In terzo luogo, abbiamo assistito a casi di dissuasione politica attiva: i dettaglianti sono stati messi sotto pressione affinché evitassero aumenti dei prezzi, soprattutto nel periodo immediatamente successivo alla decisione di innalzare i dazi.
Infine, aspetto forse più importante, si è assistito ad un’attività di frontrunning rispetto all’aumento dei dazi: le aziende hanno incrementato gli ordini di beni che si prevedeva sarebbero stati colpiti dai nuovi dazi già alla fine del 2024 e nei primi mesi del 2025, disponendo così di scorte di merci esenti, o quantomeno gravate da dazi inferiori a quelli successivamente minacciati dall’amministrazione statunitense. Questo consente alle aziende di continuare a posticipare l'impatto dei maggiori dazi, almeno fino all’esaurimento delle scorte disponibili.
Dal punto di vista dei mercati, l’inflazione inferiore alle attese ha contribuito alla ripresa ottimistica delle quotazioni degli asset a partire da aprile. Nello specifico, ha portato il mercato a valutare possibili tagli dei tassi di interesse da parte della Federal Reserve (Fed) nel corso dell’anno, nonostante le dichiarazioni ufficiali di quest’ultima siano sempre rimaste piuttosto caute. Quanto più l’impatto dei dazi tarderà a manifestarsi, tanto più è probabile che la Fed giudichi modesti i rischi di un effetto persistente sull’inflazione. In quest’ottica, il percorso dell’inflazione statunitense nei prossimi due/tre mesi continuerà ad avere un impatto significativo sui mercati, anche se apparentemente non dovesse accadere nulla di rilevante.
US core PCE: 3m / 3m tasso annualizzato

Fonte: Bloomberg, dati al 07.07.2025. I rendimenti passati non sono indicativi di quelli futuri.
La settimana prossima
Negli Stati Uniti, i dati relativi agli indici CPI e PPI saranno determinanti per capire se la misura dell’inflazione target di giugno (core PCE) continuerà a convergere verso l’obiettivo della Fed o se l'effetto dei dazi comincerà a manifestarsi in modo più evidente. Il mercato si aspetta una certa ripresa dell’inflazione, sia headline che core. La produzione industriale dovrebbe rimanere debole, mentre le vendite al dettaglio potrebbero registrare una ripresa dopo una fase di rallentamento.

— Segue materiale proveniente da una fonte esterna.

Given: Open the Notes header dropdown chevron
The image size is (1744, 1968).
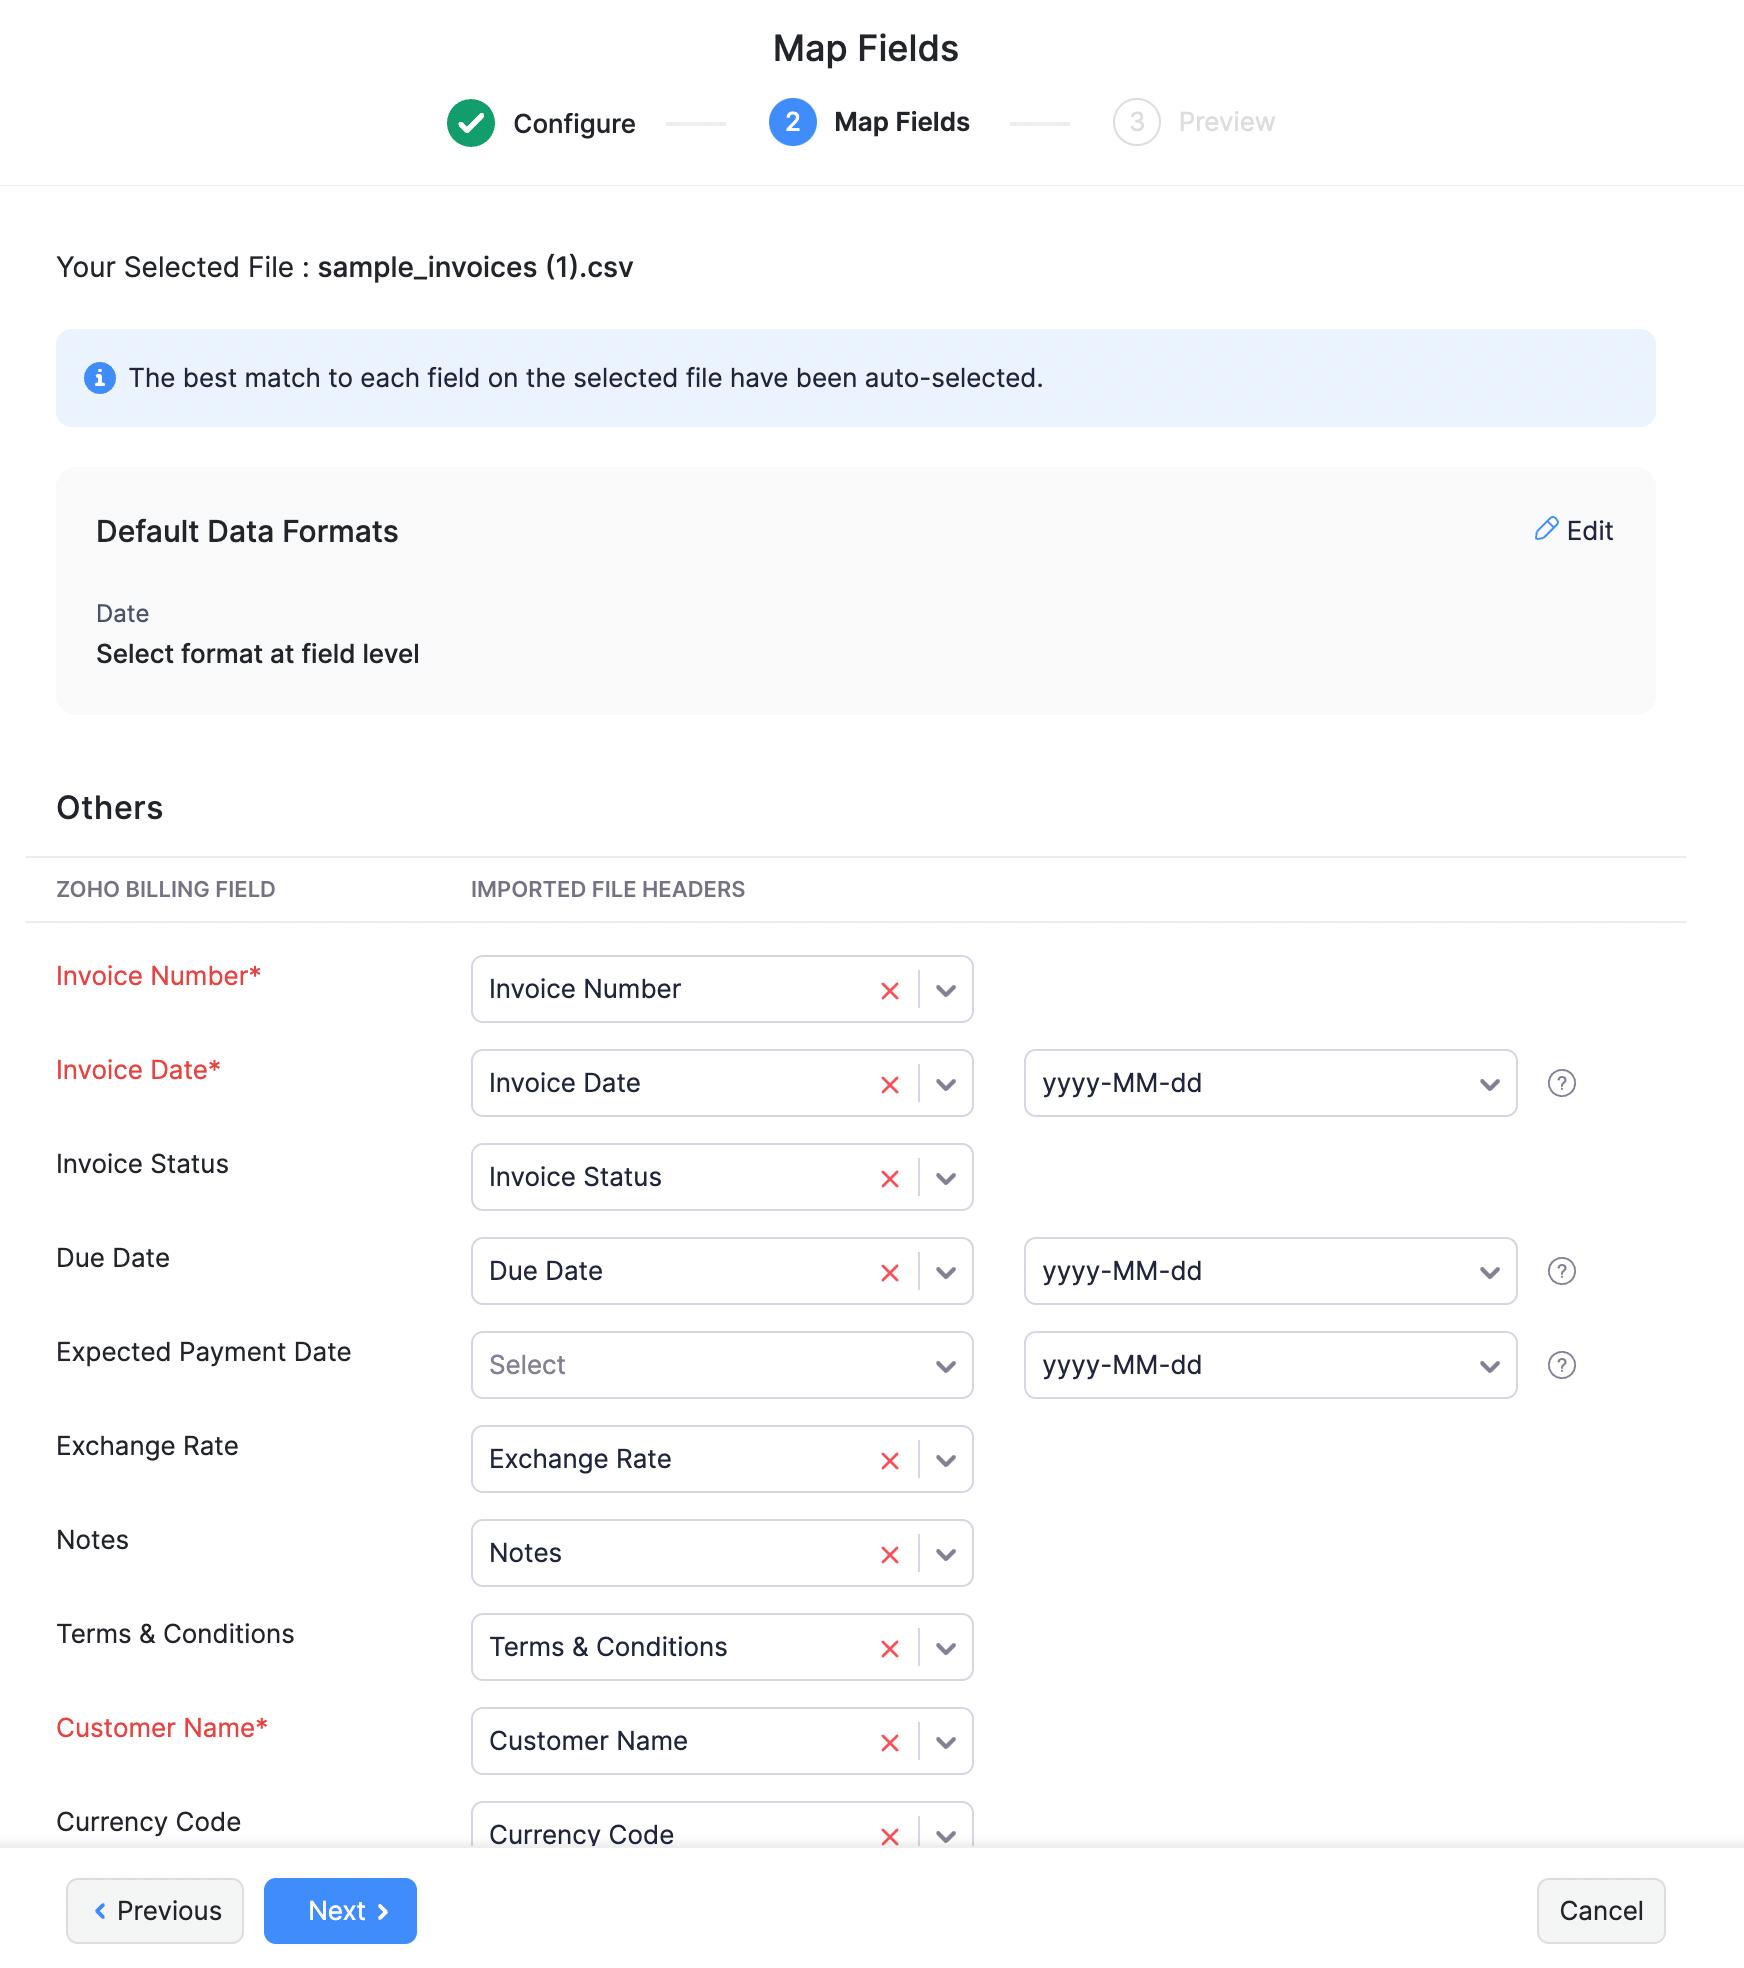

La settimana prossima verranno rilasciati altri dati USA relativi al settore immobiliare e alle indagini sulle imprese e sui consumatori.
Nell’area euro, la produzione industriale sta attraversando una fase di debolezza dopo un forte aumento alla fine del primo trimestre; ciononostante, le recenti indagini congiunturali hanno registrato una buona tenuta e, nel caso della Germania, indicano un maggiore ottimismo. L’imminente indagine condotta dallo ZEW sarà interpretata in quest'ottica.
Nel Regno Unito, l’attività del mercato del lavoro si sta indebolendo da diversi mesi e nulla lascia presagire un’inversione di tendenza. Il dato relativo all’indice CPI rappresenterà un indicatore importante del ritmo della disinflazione, nonché un elemento chiave per la decisione da parte della Banca d'Inghilterra sui tassi di interesse nella prossima riunione di agosto.
La Cina sarà il primo dei principali Paesi a pubblicare i dati del PIL (Prodotto Interno Lordo) del secondo trimestre: l’economia cinese ha dato prova di una notevole resilienza di fronte alla disputa sui dazi e appare probabile che la crescita rimanga solida, con un valore di poco sopra al 5,0% a/a nel secondo trimestre.
Infine, il Giappone rilascerà i dati sulla produzione industriale e sul commercio, che sembrano entrambi coerenti con un’attività economica ancora contenuta.